§ Yapılacak Görevler:
a - Yargıtay kararında sayısıyla anılan bütün kanunları sırala.
b - Yargıtay kararını, gösterilen son cümleden sonra kaldığı yerden devam ettirerek yaz.

§ Metin:
--------
YARGITAY KARARI
DAİRE : Hukuk Genel Kurulu
ESAS NO : 2005/449
KARAR NO : 2005/529
KARAR TARİHİ : 28.09.2005
Mahkemesi : Menderes Asliye Hukuk Mahkemesi
Günü : 30.12.2004
Sayısı : 799-995
Taraflar arasındaki “zilyetliğe dayalı tescil” davasından dolayı yapılan yargılama sonunda; Menderes Asliye Hukuk Mahkemesince davanın reddine dair verilen 13.3.2003 gün ve 647-115 sayılı kararın incelenmesi davacılar vekili tarafından istenilmesi üzerine, Yargıtay 8.Hukuk Dairesinin 16.2.2004 gün ve 197-756 sayılı ilamı ile;
(… Davacılar vekili, dava dilekçesinde mevkii ve sınırları yazılı yaklaşık 50 dönüm taşınmazın imar – ihya ile kazanmayı sağlayan zilyetlik nedeniyle vekil edenleri adına tapuya tesciline karar verilmesini istemiştir.
Davalı Hazine ve Orman İdaresi vekilleri, davanın reddine karar verilmesini savunmuşlardır.
Mahkemece, nitelik kaybı sebebiyle orman dışına çıkarılan yerlerin kazandırıcı zamanaşımı ve zilyetlik yolu ile kazanılmasının mümkün olamayacağı, ayrıca davacılar yararına kazanma koşullarının oluşmadığı gerekçesiyle davanın reddine karar verilmesi üzerine; hüküm,davacılar vekili tarafından temyiz edilmiştir.
Önceki bozma kararında da açıklandığı üzere tescil konusu taşınmaz 3116 sayılı Orman Kanunu hükümleri uyarınca 1949 yılında yapılan orman kadastro çalışmaları sırasında Devlet ormanı olarak sınırlandırılmış, 1975 yılında 1744 sayılı Kanunla değişik 6831 sayılı Orman Kanununun değişik 2. maddesi hükmü uyarınca bilim ve fen bakımından orman niteliğini kaybetmesi nedeniyle orman dışına çıkarılmıştır. Davacılar vekili, imar – ihya ve kazanmayı sağlayan zilyetliğe dayanarak tescil isteğinde bulunmuştur. Yerel bilirkişi ve tanıklar Aziz’in Bağı olarak bilinen dava konusu yer üzerinde dava tarihine kadar davacılar ve miras bırakanının 20 yıldan fazla süre ile zeytinlik, bağ ve zaman zaman tütün ve buğday ekmek suretiyle tarla olarak tasarruf ettiklerini bildirmişlerdir.
--------
§ Kaynaktan Alıntı:
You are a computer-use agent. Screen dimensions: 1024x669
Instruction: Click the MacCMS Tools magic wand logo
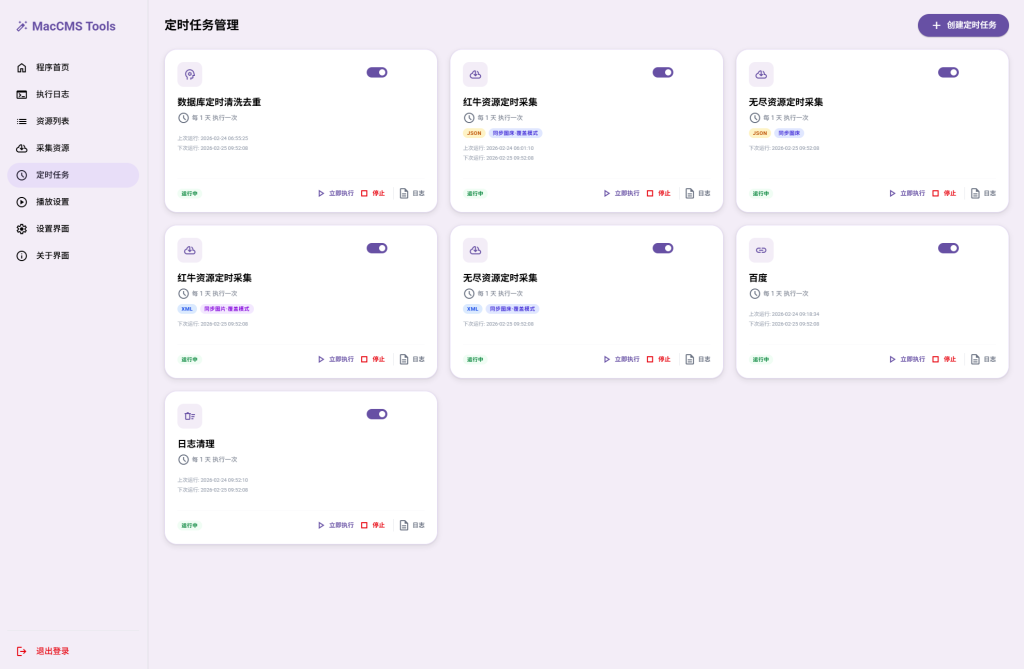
--------
§ Görev Sonuçları:
a - 3116 sayılı Orman Kanunu; 1744 sayılı Kanun; 6831 sayılı Orman Kanunu

b -
Az öncede açıklandığı üzere dava konusu taşınmaz 1949 yılında yapılan orman kadastro çalışmaları sırasında sınırlama içine alınmış ve daha sonra nitelik kaybı sebebiyle yetkili orman kadastro komisyonlarınca orman dışına çıkarılmıştır. Tescil konusu taşınmaz nitelik kaybı sebebiyle orman dışına çıkarıldığı 1975 yılına kadar 6831 sayılı Orman Kanununun 1. maddesi hükmü uyarınca orman sayılan bir yerdir. Ormanların kazandırıcı zamanaşımı ve zilyetlik yolu ile edinilmesi, özel mülkiyet şeklinde tapuya tescil edilmesi mümkün olamaz. Nitelik kaybı sebebiyle orman dışına çıkarıldığı tarihten itibaren kazanılmaya elverişli bir taşınmaz durumunu kazanır. Bu sebeple Hazine lehine orman dışına çıkarılan bir yerin tapuya tescil edilmeden 20 yıldan fazla süre ile tasarruf edilmesi halinde kazanılması mümkün olabilir. Mahkemece benimsenen bu yöne ilişkin gerekçe açıklanan nedenlerle yerinde değildir.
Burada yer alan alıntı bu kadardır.